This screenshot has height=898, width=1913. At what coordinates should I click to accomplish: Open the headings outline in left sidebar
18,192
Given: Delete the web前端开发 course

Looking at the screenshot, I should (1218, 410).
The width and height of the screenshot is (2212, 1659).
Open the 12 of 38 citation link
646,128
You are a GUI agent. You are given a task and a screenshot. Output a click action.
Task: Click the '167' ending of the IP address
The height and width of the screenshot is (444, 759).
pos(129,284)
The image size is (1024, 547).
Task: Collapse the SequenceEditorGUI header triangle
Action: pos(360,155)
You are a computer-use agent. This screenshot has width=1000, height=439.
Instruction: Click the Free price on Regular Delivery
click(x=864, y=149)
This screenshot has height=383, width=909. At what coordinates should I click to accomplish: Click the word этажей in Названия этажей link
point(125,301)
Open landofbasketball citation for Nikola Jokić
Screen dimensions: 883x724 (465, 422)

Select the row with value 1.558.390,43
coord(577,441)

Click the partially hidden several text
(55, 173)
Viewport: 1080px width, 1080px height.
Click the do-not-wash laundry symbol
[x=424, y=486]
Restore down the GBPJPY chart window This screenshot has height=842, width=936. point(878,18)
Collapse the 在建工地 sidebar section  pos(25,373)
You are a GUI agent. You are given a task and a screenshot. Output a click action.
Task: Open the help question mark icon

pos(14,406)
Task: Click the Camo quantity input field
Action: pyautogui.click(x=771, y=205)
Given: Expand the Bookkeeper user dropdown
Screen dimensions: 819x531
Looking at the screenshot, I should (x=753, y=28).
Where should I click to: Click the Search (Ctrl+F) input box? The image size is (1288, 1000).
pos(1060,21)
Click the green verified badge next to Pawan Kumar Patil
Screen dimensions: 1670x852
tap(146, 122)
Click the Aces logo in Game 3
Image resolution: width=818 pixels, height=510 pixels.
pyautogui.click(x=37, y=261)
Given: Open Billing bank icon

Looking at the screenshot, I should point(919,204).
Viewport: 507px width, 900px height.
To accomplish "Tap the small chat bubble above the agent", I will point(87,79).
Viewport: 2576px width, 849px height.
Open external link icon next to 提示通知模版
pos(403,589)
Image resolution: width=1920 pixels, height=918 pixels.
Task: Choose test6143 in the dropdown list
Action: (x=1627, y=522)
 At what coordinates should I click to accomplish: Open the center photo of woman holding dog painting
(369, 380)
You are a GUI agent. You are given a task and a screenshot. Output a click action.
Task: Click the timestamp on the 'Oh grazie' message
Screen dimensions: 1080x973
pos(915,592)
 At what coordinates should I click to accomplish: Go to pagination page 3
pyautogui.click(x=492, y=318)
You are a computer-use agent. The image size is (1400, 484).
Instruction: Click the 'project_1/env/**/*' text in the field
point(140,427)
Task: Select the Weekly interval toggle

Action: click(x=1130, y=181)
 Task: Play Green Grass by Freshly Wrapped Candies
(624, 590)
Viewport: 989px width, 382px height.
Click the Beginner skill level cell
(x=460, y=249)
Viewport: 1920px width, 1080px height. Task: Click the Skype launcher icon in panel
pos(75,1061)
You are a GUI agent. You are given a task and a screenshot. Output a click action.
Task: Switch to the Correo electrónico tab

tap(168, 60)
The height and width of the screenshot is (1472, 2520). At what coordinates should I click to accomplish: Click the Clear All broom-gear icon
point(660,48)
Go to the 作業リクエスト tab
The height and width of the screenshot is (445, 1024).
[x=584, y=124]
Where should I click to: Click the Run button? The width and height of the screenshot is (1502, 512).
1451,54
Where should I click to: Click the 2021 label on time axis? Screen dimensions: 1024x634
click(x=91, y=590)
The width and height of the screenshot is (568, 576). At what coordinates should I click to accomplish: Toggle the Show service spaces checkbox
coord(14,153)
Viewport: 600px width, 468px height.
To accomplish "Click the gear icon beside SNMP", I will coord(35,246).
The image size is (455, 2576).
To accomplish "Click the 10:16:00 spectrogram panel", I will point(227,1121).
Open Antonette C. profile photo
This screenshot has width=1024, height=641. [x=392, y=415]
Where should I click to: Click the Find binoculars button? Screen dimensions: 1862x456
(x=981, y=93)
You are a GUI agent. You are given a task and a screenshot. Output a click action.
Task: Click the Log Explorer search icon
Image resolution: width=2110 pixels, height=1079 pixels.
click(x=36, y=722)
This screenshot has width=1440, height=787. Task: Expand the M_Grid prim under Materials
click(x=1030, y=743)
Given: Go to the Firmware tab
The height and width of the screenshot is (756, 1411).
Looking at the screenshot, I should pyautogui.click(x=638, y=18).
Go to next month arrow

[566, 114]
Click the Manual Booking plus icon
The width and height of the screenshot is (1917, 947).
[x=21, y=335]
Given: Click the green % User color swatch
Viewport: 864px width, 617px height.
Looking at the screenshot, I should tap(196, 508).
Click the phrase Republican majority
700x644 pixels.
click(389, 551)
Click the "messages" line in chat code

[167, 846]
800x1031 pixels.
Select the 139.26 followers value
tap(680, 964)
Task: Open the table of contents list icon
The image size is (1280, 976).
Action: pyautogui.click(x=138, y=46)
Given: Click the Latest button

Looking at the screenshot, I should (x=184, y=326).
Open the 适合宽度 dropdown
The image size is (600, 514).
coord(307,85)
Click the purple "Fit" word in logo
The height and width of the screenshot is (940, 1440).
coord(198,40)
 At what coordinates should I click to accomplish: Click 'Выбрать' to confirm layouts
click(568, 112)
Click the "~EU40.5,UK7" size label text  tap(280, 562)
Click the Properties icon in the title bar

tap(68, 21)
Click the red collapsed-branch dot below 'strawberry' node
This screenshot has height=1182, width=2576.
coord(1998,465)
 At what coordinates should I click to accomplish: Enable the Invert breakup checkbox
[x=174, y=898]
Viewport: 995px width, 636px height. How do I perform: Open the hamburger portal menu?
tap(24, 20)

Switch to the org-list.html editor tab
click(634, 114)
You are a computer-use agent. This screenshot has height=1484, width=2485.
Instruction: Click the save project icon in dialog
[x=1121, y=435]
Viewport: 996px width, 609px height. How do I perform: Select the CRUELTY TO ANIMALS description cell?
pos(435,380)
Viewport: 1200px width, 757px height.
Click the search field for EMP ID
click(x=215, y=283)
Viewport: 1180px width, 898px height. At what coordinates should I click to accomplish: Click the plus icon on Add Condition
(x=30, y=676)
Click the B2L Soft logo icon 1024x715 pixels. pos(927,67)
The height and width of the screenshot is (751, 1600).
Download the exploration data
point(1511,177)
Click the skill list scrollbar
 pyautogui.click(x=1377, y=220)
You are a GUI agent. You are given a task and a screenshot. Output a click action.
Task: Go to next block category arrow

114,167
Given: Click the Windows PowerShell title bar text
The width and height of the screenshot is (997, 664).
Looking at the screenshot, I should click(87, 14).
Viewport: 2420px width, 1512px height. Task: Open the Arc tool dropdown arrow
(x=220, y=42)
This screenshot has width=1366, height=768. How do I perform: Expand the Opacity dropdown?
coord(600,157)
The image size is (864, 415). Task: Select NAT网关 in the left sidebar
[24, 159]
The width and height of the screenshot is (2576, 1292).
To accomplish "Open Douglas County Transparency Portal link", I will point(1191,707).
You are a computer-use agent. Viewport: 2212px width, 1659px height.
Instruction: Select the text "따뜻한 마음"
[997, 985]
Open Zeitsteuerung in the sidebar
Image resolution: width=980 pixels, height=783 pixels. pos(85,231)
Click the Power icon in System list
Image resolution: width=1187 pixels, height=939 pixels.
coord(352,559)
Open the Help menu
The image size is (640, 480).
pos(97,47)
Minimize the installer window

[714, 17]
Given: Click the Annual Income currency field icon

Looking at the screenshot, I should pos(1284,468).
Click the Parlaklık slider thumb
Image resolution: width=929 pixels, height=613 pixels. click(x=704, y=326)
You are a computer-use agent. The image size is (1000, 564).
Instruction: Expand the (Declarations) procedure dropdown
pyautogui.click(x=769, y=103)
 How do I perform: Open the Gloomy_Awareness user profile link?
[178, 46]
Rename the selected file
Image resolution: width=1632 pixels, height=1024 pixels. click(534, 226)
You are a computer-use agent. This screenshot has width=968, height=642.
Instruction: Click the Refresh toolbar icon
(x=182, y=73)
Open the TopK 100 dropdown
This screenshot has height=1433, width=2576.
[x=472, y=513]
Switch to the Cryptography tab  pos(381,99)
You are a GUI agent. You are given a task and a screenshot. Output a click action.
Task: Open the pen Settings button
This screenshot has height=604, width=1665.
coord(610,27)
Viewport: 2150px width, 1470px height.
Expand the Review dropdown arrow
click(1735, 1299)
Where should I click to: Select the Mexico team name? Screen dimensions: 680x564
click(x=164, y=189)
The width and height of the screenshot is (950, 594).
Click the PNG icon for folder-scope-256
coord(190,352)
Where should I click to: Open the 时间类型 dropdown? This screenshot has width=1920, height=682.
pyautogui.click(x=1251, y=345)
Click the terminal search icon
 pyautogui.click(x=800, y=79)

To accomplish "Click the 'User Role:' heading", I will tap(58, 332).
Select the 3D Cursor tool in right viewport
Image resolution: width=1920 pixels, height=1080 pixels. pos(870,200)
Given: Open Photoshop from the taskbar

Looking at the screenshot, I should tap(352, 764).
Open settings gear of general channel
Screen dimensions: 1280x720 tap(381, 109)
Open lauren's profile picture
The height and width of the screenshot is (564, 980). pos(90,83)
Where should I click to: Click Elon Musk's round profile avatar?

★ ★ ★ ★ ★ ★ ★

Put the entries from the line with "Task: Play Green" up to and including the line with "tap(168, 60)" into a JSON list of strings, one string per line. Leave out blank lines.

[Result of this exercise]
[
  " Task: Play Green Grass by Freshly Wrapped Candies",
  "(624, 590)",
  "Viewport: 989px width, 382px height.",
  "Click the Beginner skill level cell",
  "(x=460, y=249)",
  "Viewport: 1920px width, 1080px height. Task: Click the Skype launcher icon in panel",
  "pos(75,1061)",
  "You are a GUI agent. You are given a task and a screenshot. Output a click action.",
  "Task: Switch to the Correo electrónico tab",
  "tap(168, 60)"
]